4 “Then he sent some more servants and said, ‘Tell those who have been invited that I have prepared my dinner: My oxen and fattened cattle have been butchered, and everything is ready. Come to the wedding banquet.’
5 “But they paid no attention and went off—one to his field, another to his business. 6 The rest seized his servants, mistreated them and killed them. 7 The king was enraged. He sent his army and destroyed those murderers and burned their city.
8 “Then he said to his servants, ‘The wedding banquet is ready, but those I invited did not deserve to come. 9 So go to the street corners and invite to the banquet anyone you find.’10 So the servants went out into the streets and gathered all the people they could find, the bad as well as the good, and the wedding hall was filled with guests.
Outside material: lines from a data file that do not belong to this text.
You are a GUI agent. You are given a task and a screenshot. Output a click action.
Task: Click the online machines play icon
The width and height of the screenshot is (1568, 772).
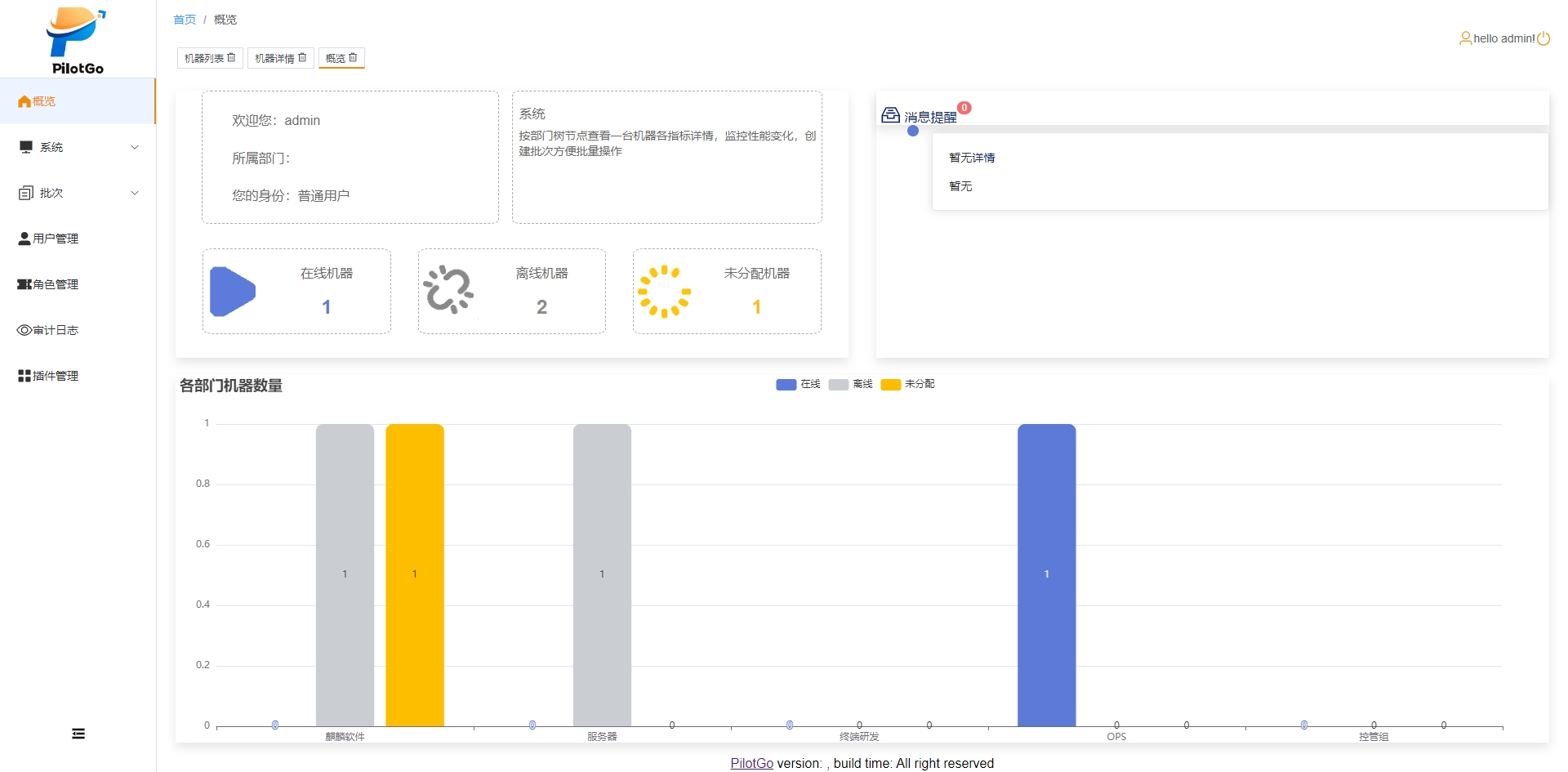[233, 292]
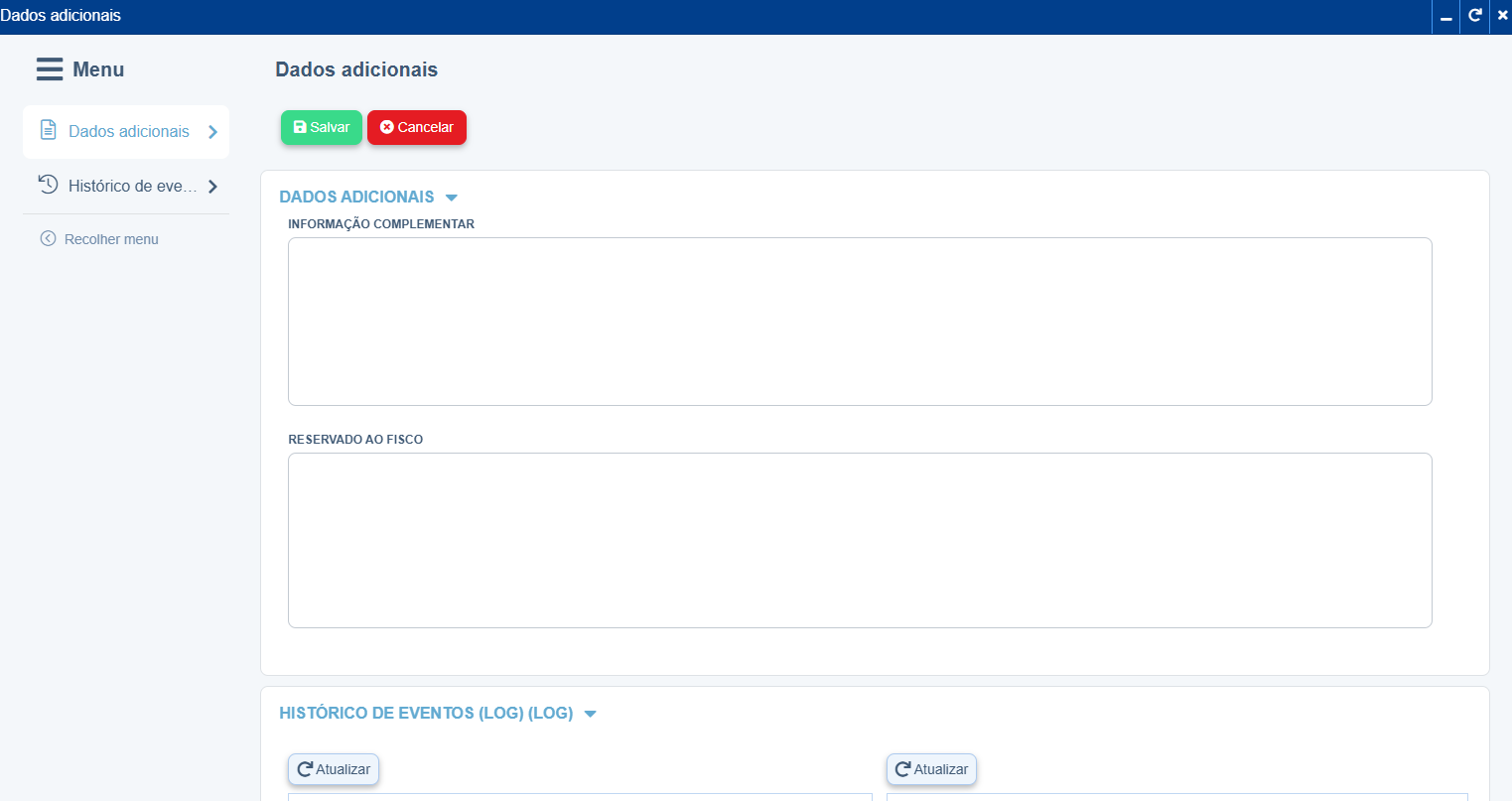Click the Recolher menu link text
Viewport: 1512px width, 801px height.
(111, 239)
11 “But when the king came in to see the guests, he noticed a man there who was not wearing wedding clothes. 12 He asked, ‘How did you get in here without wedding clothes, friend?’ The man was speechless.
13 “Then the king told the attendants, ‘Tie him hand and foot, and throw him outside, into the darkness, where there will be weeping and gnashing of teeth.’14 “For many are invited, but few are chosen.”
Anyone who has ever hosted anything of this significance (which is most people), knows what it feels like to be anxious over the question, “Will they come?” When we extend an invitation to join us for an important occasion we, in essence, are honoring those we invite. In doing that, we risk the vulnerability of our own honor. When we invite others to our party we risk the dishonor we might experience if they do not come. We invite and we then go to a lot of effort and expense to prepare for the party. Then there’s the RSVP. Why is it that invitees don’t give the courtesy of responding with their intentions? It is frustrating, but behind our frustration is felt dishonor. We are extending ourselves, going to great effort, trying our darnedest to bless others and they will not even RSVP. It’s maddening.
In today’s text we see such a scenario unfold. The invitations were sent. The guests had it on their calendars. They had RSVP’d. The event was on their calendars. Servants were sent out to remind them it was time. One by one, they start dropping like flies—one lame excuse after another—no-one was coming. This is another rejection parable, and rejection dishonors. The parable was designed to show the leaders of Israel what they had done.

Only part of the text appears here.